= EXERCISE =
Nothing but the lines from the one that holds "Given: Open the moderation shield icon" through the end of the material should be repeated, each exactly as it stands, and pictures stay out.
--
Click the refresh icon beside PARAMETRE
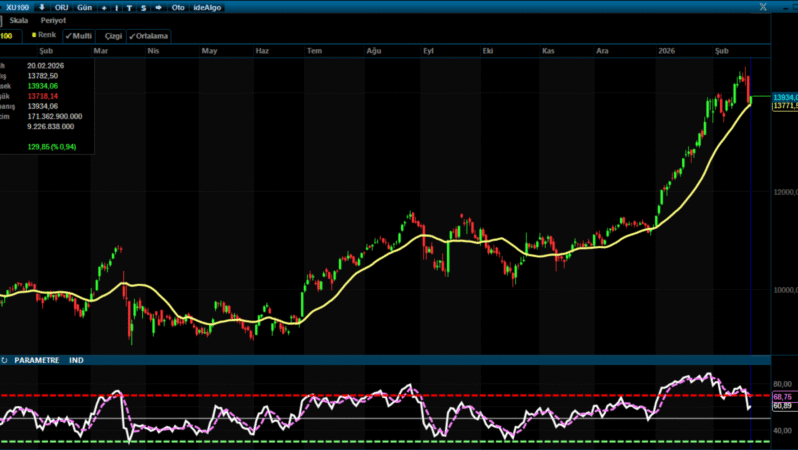coord(5,359)
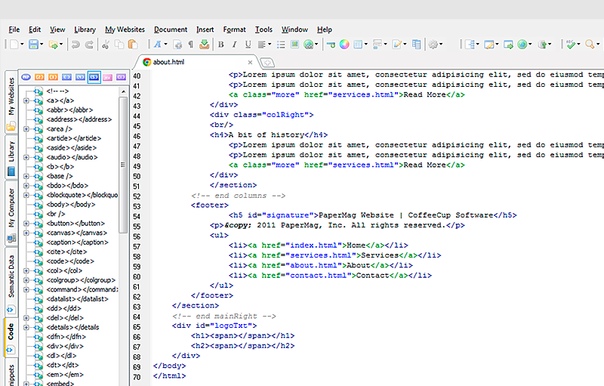
Task: Click the new tab button
Action: coord(267,62)
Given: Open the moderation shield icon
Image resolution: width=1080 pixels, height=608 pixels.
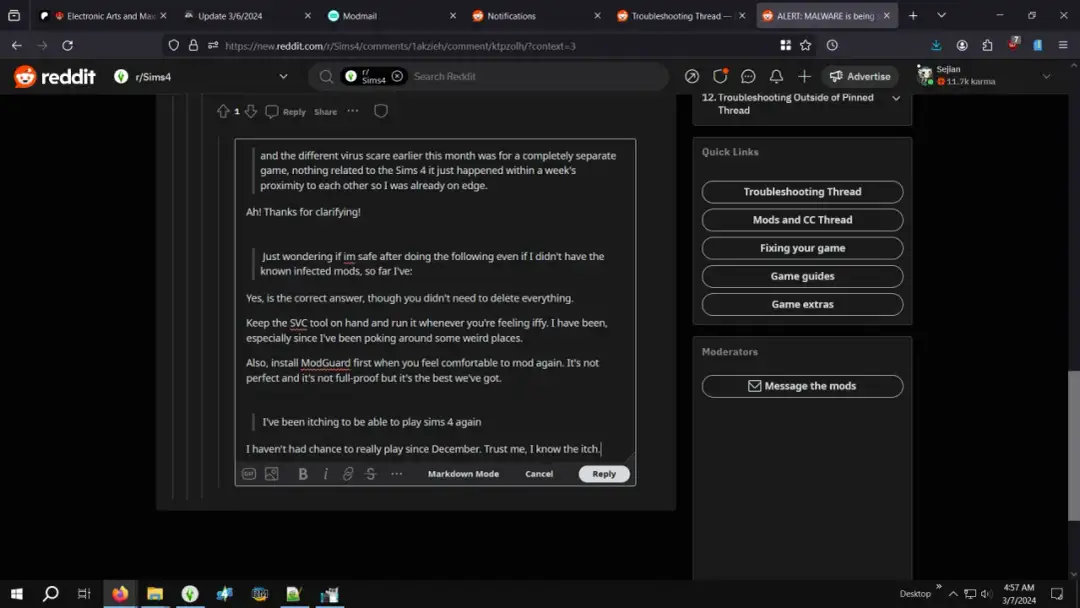Looking at the screenshot, I should tap(720, 76).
--
= SOLUTION FOR THIS PROBLEM =
Given: Open the moderation shield icon
Image resolution: width=1080 pixels, height=608 pixels.
Looking at the screenshot, I should tap(720, 76).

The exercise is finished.